The problem is, no one is moving. What's the holdup? My husband is up there motioning questions at me. Or maybe he's saying he'll meet me in baggage claim? The woman begins detailing her fertility treatments and her weight-loss efforts. She tells me I'm a good listener. I don't take it as a compliment. What happens when you turn into a stranger's shrink? How do you stop it? Do you tell her that your daughter is on the verge of throwing up? Frankly, I find that information too personal. Also, as a daughter who spent many days of my own youth battling motion sickness, I happen to know that hearing the words "Excuse me, but my daughter has to throw up" can bring about only one certain and horrible occurrence. (How is it that the power of words is so strong when it comes to reverse peristalsis?)

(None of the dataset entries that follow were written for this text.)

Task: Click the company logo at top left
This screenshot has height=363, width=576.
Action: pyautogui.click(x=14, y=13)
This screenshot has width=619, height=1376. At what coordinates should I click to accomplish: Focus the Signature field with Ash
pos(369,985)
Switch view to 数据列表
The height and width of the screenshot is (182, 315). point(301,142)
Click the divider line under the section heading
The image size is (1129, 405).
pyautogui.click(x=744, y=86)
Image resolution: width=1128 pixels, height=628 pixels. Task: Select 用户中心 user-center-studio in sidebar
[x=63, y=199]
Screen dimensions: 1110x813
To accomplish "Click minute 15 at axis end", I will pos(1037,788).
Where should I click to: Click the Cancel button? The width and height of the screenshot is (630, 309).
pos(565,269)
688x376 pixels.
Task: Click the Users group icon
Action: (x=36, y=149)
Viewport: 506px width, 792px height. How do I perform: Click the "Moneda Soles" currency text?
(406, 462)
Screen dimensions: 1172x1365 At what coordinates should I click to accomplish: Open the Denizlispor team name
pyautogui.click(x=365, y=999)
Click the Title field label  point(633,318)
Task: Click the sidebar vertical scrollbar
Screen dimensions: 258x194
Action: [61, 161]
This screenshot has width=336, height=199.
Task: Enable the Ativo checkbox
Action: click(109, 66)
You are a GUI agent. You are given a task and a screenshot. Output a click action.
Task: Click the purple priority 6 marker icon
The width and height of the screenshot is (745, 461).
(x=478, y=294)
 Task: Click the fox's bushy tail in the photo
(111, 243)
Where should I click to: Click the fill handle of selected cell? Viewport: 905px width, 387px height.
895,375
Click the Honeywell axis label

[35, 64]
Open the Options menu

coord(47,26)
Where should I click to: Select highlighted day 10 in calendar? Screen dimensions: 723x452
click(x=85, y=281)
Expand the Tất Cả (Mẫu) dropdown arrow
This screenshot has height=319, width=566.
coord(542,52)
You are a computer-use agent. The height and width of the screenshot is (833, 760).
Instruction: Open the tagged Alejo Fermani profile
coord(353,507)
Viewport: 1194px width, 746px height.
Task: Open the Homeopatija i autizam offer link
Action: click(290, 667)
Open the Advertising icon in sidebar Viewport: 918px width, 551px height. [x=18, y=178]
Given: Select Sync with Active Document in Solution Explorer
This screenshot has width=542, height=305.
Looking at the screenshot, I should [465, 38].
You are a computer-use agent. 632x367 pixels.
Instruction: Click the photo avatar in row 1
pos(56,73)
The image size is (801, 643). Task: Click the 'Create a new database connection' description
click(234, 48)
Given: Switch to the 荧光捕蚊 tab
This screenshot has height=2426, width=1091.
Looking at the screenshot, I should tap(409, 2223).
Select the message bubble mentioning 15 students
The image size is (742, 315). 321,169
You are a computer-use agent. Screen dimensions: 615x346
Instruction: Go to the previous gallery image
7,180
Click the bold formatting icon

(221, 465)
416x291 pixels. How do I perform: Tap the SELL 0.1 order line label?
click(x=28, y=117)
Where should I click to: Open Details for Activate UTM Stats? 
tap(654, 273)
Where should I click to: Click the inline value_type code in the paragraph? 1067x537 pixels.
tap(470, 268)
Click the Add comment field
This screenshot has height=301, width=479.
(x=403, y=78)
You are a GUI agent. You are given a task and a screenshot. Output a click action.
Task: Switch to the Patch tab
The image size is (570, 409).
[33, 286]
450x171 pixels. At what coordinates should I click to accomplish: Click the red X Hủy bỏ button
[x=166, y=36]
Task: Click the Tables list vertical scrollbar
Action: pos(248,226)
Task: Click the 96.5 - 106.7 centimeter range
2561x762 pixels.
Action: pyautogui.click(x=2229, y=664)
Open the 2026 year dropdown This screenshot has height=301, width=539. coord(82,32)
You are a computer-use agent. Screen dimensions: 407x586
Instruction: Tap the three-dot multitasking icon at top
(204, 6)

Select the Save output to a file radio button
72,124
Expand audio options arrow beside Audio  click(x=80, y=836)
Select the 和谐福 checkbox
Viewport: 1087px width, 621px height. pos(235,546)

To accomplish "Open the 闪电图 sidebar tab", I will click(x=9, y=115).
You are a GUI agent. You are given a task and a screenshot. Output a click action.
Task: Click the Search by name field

Change the subject. "It looks nice and sunny outside," I say, bending my knees and looking out the window. "Wow, those baggage handlers sure have a hard job --"
The woman smiles, looks around. She has a pleasant face, framed with dark curls and searching eyes. She asks me where I live, if I'm headed home. She asks me if I let my girls watch cartoons. We share some thoughts about SpongeBob. She shakes her head, looks at her snoozing son, wonders if maybe the cartoons are ruining him.
Then she looks at me. "Do you know how long it's been since I've had a conversation with an actual adult? Wow, thank you."
Now I get it. I remember that one so well. Any parent of any toddler knows that one. You get a moment to yourself, you search for any available grown-up to talk to, if only to confirm that you still exist. (I can recall some patient cashiers at Target who indulged my own babbling.) "Oh, I understand," I say, and this time I mean it. And so I let down my guard, smile and confide: "My poor daughter here gets motion sickness, and the plane ride sure gave her belly a whirl."
Oh, dear. Belly a whirl? I said "belly a whirl" in front of a child on the brink? My daughter yanks, pulls my arm hard, clutches her mouth with her hand. "Excuse me!" I shout, alerting everyone. It's over in no time, and people scatter as best they can. The woman with the still-snoozing son, to her credit, offers tissues.